Friday, 16 October 2009
Commercial Real Estate Direct Staff Report

Waterstone Capital Advisors, a four-year old advisory firm that had specialized in the defeasance business, is shifting gears and moving into the due-diligence and servicing arenas.

The company is led by John Church, who for more than a decade led what became Wachovia Bank’s massive commercial mortgage servicing operation. It was formed in the nascent stage of the run-up in commercial real estate values and capitalized on that by providing advisory services to property owners looking to pay off their mortgages through defeasance.

It handled some $2.5 billion of such deals between 2006 and 2007. Those deals entail negotiating with loan servicers, rating agencies and lining up government securities with cash flows and terms similar to the mortgages being retired.

With defeasance volumes down sharply: http://www.crenews.com/index.php?option=com_content&task=view&id=62656&Itemid=127 – activity is driven primarily by escalating property values – Waterstone is planning to shift its focus to servicing loans on a third-party basis. In the meantime, it’s providing due-diligence services to investors. It is also providing third-party asset management to holders of foreclosed real estate.

The company’s new focus marks a shift back to its roots.

“Prior to doing defeasance, we were loan servicers,” explained Mike Schoenstein, a principal and co-founder of the company who has worked with Church at Wachovia, its predecessor First Union and before that at GE Capital Real Estate, when that company was buying distressed real estate assets from the RTC.

The company has no plans to play the role of a traditional CMBS special servicer.

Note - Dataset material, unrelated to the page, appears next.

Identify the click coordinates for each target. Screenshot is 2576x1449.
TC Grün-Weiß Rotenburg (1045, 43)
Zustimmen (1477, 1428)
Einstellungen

Instead, it will align itself with investors pursuing distressed loans from CMBS trusts, banks, FDIC, insurance companies and other lenders and manage the assets they acquire.

“There’s a big opportunity to buy debt,” Shoenstein said. “You need a skill set for that. We’ll be the servicer for the private market.” And if and when the securitized market comes back, Waterstone could play the role of CMBS special servicer.

The company has a staff of about 20, many of whom have a deep background in loan servicing, particularly special servicing, which requires workout expertise.

“We believe lenders and special servicers will increasingly utilize loan sales as a preferred disposition strategy, which will create greater demand from investors for customized loan servicing solutions. Our platform will service these types of loans for investors,” Church said.